═══ Selected text
Appellate Litigation Law Update E. King Poor, Thomas McDonell

It’s a common question at the beginning of an appeal: Having won in the trial court, when must a party cross-appeal? Recently, in Jennings v. Stephens, 135 S. Ct. 793 (2015), the United States Supreme Court observed that while the basic rule is familiar, “that familiarity and clarity do not go hand-in-hand.”

In Jennings, the court reached back to its precedent of some 90 years ago (United States v. American Ry. Express Co., 265 U.S. 425 (1924)(Brandeis. J.)) to repeat the familiar rule that a party may argue to affirm a judgment in its favor based on any grounds supported by the record, even if that may “involve an attack upon the reasoning of the lower court.” Only if the prevailing party seeks to enlarge its own rights or lessen those of the losing party, must it take a cross-appeal.

In the Jennings case, a Texas inmate won a federal habeas case overturning his death sentence. The state appealed and the inmate defended the appeal on two grounds that he had prevailed on in the trial court, as well as on a third ground on which he had lost. The court of appeals reversed on the two grounds that the trial court had relied on and also ruled that it did not have jurisdiction to decide the third ground because the inmate failed to take a cross-appeal as to that.
══════
Tasks and exercises →
a: From the update on cross-appeals, quote the stretch from "It’s a common" through "take a cross-appeal.".
b: According to the update on cross-appeals, when must a party that prevailed in the trial court take a cross-appeal?
c: Carry on the update on cross-appeals from its final sentence.
═══ Supplied information
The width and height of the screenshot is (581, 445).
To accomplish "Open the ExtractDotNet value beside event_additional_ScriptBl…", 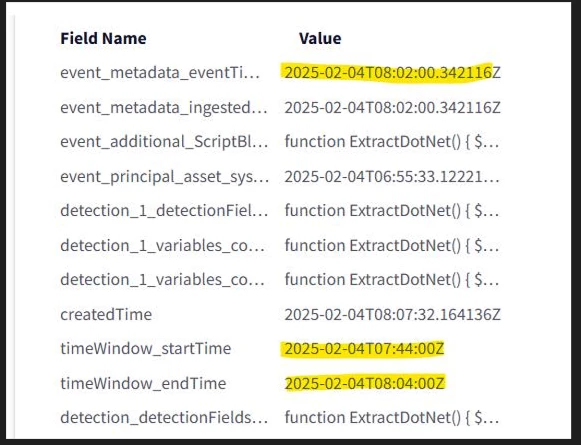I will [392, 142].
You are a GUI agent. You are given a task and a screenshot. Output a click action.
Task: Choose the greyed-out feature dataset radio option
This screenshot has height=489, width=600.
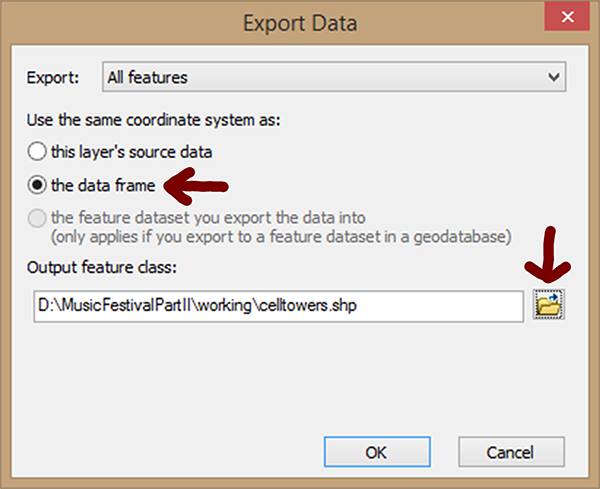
══════
Task-by-task results →
a:
It’s a common question at the beginning of an appeal: Having won in the trial court, when must a party cross-appeal? Recently, in Jennings v. Stephens, 135 S. Ct. 793 (2015), the United States Supreme Court observed that while the basic rule is familiar, “that familiarity and clarity do not go hand-in-hand.”

In Jennings, the court reached back to its precedent of some 90 years ago (United States v. American Ry. Express Co., 265 U.S. 425 (1924)(Brandeis. J.)) to repeat the familiar rule that a party may argue to affirm a judgment in its favor based on any grounds supported by the record, even if that may “involve an attack upon the reasoning of the lower court.” Only if the prevailing party seeks to enlarge its own rights or lessen those of the losing party, must it take a cross-appeal.

b: Only when it seeks to enlarge its own rights or lessen those of the losing party.

c:
In a 6-3 decision, the Supreme Court reversed. The court reasoned that the inmate was not required to cross-appeal as to the third ground because that did not enlarge his rights or lessen the state’s rights under the judgment. Writing for the majority, Justice Scalia explained that the inmate sought the same relief under all three theories: a new sentencing hearing. “Whether prevailing on a single theory or all three, [the inmate] sought the same indivisible relief.”

In reaching this conclusion, the court emphasized that a “prevailing party seeks to enforce not a district court’s reasoning, but its judgment.” It is only a judgment that defines the rights and liabilities of the parties, not the reasons given in an opinion. Because the inmate challenged only the reasoning of the lower court without seeking to enlarge his rights under the judgment or lessen the state’s, he was permitted to argue an alternative theory to affirm the judgment without taking a cross-appeal.

The dissent argued that habeas cases arise in a “unique context” and the inmate’s raising of the third ground amounted to an additional constitutional argument that “would modify the prisoner’s rights flowing from that order.” The majority maintained that there was nothing particular about a habeas proceeding that would alter the basic rule for cross-appeals. Moreover, the court also pointed out that though relying on a different theory may alter any issue-preclusive effect in future proceedings, that should not be confused with the rights obtained under a judgment. Since the inmate did not seek to alter those rights, he was not required to cross-appeal.

In the wake of the Jennings decision, federal courts of appeal have already applied it beyond the habeas context to general civil litigation. See Zayed v. Associated Bank, N.A., __F.3d __, 2015 WL 855707, *8 (8th Cir. 2015) (bank that prevailed against investor claims could urge affirmance on grounds that trial court did not reach); cf. BNSF R. Co. C. Alstom Transp., Inc., 777 F.3d 785 (5th Cir. 2015) (having failed to cross-appeal, prevailing party could not seek full rather than partial vacating of arbitration award).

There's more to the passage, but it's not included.